● Exercise prompt
Copy every line of the entries that includes the word "computer".

#### Supplied data

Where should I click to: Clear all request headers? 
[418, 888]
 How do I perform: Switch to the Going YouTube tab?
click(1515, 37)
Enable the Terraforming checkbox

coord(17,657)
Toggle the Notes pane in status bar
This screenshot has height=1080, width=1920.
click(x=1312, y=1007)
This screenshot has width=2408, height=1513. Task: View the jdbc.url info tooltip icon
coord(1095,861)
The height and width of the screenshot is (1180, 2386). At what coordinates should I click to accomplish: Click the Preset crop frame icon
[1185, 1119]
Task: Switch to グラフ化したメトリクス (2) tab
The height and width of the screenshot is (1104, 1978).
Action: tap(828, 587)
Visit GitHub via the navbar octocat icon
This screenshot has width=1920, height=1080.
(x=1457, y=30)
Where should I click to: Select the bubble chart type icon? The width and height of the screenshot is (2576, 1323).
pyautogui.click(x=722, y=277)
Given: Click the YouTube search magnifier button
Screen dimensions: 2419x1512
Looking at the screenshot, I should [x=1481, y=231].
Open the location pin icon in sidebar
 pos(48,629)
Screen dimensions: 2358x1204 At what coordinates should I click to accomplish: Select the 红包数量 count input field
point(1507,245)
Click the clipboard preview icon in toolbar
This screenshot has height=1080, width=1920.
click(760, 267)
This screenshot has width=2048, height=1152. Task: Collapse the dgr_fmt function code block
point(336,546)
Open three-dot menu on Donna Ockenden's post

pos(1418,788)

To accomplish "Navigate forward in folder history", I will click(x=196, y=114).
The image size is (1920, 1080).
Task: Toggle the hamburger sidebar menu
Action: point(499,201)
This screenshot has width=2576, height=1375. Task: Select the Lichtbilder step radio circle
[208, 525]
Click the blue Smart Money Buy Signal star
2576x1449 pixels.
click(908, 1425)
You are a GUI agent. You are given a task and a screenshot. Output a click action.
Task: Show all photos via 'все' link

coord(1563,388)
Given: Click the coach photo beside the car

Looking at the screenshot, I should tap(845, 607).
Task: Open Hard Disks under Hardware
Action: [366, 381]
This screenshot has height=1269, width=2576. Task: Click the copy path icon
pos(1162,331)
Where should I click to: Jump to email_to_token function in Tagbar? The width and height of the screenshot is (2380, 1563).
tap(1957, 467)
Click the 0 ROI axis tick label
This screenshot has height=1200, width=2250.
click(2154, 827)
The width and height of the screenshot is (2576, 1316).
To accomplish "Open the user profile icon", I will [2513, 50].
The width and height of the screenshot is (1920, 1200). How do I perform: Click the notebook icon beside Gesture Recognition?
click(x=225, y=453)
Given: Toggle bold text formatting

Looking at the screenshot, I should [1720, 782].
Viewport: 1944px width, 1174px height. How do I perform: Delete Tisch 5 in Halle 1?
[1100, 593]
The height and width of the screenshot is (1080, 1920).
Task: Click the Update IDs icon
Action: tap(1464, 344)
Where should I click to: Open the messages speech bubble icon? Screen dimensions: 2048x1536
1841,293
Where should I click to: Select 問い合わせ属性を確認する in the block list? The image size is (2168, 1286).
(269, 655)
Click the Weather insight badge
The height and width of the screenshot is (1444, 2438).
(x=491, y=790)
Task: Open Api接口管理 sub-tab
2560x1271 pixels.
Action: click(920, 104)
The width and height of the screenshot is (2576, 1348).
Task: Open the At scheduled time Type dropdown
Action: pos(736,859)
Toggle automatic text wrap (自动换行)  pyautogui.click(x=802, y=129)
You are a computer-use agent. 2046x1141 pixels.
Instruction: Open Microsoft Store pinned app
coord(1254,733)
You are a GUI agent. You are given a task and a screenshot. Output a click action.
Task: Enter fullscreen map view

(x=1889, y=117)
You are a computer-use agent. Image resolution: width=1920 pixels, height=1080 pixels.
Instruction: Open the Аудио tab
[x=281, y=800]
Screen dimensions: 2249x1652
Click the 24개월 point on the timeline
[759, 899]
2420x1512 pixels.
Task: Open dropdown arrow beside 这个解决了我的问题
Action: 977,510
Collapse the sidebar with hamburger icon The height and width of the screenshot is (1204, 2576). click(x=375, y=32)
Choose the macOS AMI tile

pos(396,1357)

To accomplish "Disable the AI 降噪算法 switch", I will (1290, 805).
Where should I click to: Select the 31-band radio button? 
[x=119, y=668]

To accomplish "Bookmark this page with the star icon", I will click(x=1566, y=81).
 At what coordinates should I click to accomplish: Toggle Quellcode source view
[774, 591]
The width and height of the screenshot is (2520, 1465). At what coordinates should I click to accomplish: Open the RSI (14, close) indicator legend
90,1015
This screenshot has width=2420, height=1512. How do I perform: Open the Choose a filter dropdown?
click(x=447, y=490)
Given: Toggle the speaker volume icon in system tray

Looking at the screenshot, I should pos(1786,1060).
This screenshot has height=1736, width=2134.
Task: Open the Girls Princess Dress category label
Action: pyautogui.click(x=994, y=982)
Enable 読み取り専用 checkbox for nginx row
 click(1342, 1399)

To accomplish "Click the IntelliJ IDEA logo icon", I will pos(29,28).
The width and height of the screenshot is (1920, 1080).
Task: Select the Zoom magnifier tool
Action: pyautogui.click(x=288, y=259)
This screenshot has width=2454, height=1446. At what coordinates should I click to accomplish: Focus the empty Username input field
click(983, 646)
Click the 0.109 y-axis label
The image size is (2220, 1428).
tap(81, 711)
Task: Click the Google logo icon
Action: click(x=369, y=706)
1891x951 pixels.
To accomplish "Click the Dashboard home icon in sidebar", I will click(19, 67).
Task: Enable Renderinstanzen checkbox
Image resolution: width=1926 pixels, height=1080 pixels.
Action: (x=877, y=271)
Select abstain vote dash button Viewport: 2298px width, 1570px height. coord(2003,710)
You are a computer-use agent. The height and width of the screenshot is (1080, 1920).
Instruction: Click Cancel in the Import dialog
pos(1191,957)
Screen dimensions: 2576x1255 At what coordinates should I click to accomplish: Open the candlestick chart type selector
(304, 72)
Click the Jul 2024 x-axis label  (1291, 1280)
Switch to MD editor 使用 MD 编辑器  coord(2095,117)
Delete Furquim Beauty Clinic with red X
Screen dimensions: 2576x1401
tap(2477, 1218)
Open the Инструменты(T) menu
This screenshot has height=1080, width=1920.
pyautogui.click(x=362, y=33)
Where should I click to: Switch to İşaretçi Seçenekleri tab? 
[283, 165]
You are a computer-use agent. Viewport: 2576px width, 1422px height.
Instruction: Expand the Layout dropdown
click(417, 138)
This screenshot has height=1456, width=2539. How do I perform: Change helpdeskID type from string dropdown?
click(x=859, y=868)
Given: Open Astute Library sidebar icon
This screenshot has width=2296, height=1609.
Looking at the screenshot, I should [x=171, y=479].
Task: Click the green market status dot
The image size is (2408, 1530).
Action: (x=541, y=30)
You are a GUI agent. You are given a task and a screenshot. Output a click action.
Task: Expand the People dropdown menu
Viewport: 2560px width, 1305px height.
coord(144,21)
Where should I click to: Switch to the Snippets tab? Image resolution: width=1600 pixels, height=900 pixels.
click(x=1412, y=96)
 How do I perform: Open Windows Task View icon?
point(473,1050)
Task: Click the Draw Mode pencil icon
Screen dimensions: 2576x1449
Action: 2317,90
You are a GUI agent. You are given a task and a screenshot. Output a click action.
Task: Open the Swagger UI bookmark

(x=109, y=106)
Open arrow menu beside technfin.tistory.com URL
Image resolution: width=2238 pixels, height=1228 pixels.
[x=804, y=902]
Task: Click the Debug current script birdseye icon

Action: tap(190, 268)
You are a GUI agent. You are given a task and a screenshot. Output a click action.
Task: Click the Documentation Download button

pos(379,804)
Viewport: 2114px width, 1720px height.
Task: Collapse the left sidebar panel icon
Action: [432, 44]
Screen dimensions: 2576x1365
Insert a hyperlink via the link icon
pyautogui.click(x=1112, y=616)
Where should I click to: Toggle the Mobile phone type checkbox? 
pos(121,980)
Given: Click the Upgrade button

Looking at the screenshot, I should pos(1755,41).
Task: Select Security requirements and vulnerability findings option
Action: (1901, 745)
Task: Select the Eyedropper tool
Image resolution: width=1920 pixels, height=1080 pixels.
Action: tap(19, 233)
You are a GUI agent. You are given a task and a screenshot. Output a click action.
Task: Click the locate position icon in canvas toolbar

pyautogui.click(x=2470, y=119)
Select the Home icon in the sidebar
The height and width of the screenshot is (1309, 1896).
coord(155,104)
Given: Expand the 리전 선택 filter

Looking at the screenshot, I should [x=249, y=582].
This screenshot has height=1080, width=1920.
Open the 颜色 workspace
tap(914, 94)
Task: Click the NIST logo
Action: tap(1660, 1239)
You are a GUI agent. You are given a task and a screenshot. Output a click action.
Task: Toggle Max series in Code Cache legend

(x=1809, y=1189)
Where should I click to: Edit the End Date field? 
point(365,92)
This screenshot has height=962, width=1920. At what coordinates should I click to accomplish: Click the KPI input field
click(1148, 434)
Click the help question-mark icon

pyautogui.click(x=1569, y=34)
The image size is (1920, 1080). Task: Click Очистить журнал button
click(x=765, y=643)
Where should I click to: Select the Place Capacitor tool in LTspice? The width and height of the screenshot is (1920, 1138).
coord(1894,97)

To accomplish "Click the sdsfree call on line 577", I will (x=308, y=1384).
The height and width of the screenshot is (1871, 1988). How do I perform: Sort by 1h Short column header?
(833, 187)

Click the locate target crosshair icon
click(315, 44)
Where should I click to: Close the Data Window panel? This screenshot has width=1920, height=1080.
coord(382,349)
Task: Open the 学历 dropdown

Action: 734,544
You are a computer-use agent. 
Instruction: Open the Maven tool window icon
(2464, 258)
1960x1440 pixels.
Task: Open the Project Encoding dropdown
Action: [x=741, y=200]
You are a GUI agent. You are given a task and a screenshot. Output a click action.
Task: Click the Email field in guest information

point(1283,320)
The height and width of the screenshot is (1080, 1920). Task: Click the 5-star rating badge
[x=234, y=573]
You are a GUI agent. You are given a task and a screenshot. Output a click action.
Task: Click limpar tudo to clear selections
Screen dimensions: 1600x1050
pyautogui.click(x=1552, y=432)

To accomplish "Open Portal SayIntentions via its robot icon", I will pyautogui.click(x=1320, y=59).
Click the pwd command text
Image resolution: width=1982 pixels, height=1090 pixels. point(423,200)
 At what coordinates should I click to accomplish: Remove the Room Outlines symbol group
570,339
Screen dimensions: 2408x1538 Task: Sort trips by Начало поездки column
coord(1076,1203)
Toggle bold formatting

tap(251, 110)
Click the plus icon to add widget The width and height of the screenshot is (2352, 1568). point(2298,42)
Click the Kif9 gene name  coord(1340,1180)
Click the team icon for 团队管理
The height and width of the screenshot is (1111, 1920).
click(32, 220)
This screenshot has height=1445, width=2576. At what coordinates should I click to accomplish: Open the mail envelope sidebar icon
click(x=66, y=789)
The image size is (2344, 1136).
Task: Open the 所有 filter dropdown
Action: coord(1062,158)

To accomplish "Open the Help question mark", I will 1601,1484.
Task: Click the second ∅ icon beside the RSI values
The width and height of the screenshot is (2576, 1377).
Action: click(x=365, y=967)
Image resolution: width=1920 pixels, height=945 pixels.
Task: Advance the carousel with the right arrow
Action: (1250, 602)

########

● Expected answer
You are a computer-use agent. 2046x1141 pixels.
You are a computer-use agent. Image resolution: width=1920 pixels, height=1080 pixels.
You are a computer-use agent. The height and width of the screenshot is (1080, 1920).
You are a computer-use agent. Viewport: 2576px width, 1422px height.
You are a computer-use agent. 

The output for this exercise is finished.